Harry Reid, the majority leader in the Senate, explained he did not want these terrorists released in the US. That, of course, was not even on the cards under what Obama had in mind. President Obama has said: “There may be a number of people who cannot be prosecuted for past crimes, in some cases because evidence may be tainted, but who nonetheless pose a threat to the security of the United States….Let me repeat: I am not going to release individuals who endanger the American people.” He then went on to defend his proposal for closing Gitmo and moving the prisoners to the US with the argument that no-one had ever escaped from the maximum security prisons that the Gitmo detainees would be sent to. How warped can you get?

The right and legal thing to do would be to take all the prisoners to the US, charge those who can be charged and release those who cannot be charged. Those who can be sent back to their countries of origin without endangering their safety can be sent back. The rest should be allowed to stay in the US (the principle in question is: ‘you break it, you own it’). Those charged then should be tried in a proper US court, not one of the kangaroo quasi-military tribunals created by Bush and Cheney. If convicted, they should serve their time, or pay with their lives, as the case may be. If acquitted they should be released. That is the rule of law. It is also the right and moral thing to do.

With Bush and Cheney, one often had the sense that they did not know what was wrong and what was right. Obama clearly knows the difference, but knowingly chooses the wrong option: video meliora proboque, deteriora sequor. The physical safety and security of the American people should not be the first and overriding concern of the US president. Preserving our freedom, as set out in the Bill of Rights, is. Hundreds of thousands have died to preserve that liberty. During World War II alone more than 400,000 Americans gave their lives in the cause of freedom.

To Patrick Henry is attributed the famous saying: “Give me Liberty, or give me Death”. The moral midgets and yellow-bellies in the US Senate and White House today would have said instead: “Give me security and comfort or I will curl up in a ball and refuse to vote for you again”.

What accounts for this transformation of the US polity into a collection of Angsthasen?

I was in the US shortly before 9/11 and shortly afterwards. The transformation in the public psyche was astonishing. Not just in New York and Washington DC, but everywhere I went, people were traumatised and visibly and audibly afraid. Both reason and principles went out of the window. It is true that this was the first serious ‘external’ attack on the US mainland since the War of 1812. There has been extremely bloody conflict since then, but all of it internal, including the Civil War and the routine fire-arms-related private violence which claims currently around 15,000 lives each year (not counting a somewhat larger number of fire-arms-related suicides).

September 11, 2001 is more than seven and a half years in the past, but the US polity and public appear no less traumatised by it today than they were in the immediate aftermath of the outrages.
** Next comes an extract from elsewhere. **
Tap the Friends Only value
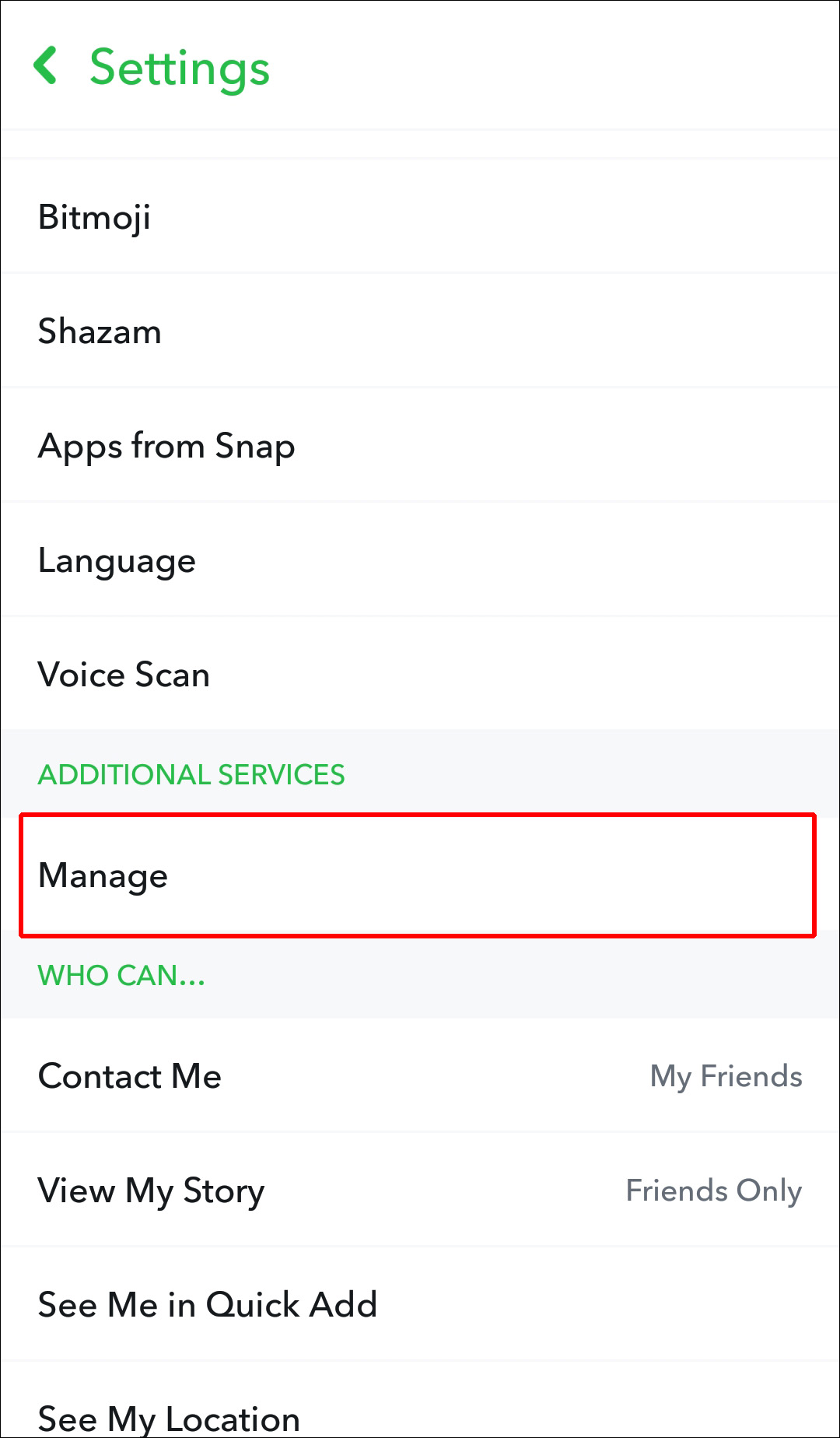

A very primal mood of insecurity and fear continues to afflict most of the nation and its politicians.

Fear is a poor guide to policy. It caused the US to launch an unnecessary second war against Iraq and it led its leaders to compromise the most important principles on which the country was founded. The fear-induced response of the US authorities to the murderous outrages perpetrated by Al-Queda has turned out to be a much more serious threat to what is best about the US than Al-Queda itself. Bush, Cheney and now also Obama and Reid represent a greater threat to my liberty and fundamental rights as a citizen and a human being than Osama bin Laden and his mindless murderers.

The US president and the majority leader in the US Senate have torn up the Constitution and the Bill of Rights, supposedly in the interest of the nation’s security and to preserve the safety of its people. I hope the blind fear that has de-activated the moral antennae of the American people will subside to the point that a majority will join me in loudly and clearly telling the country’s leadership that its depredations against the Constitution and the Bill of Rights are not in our name.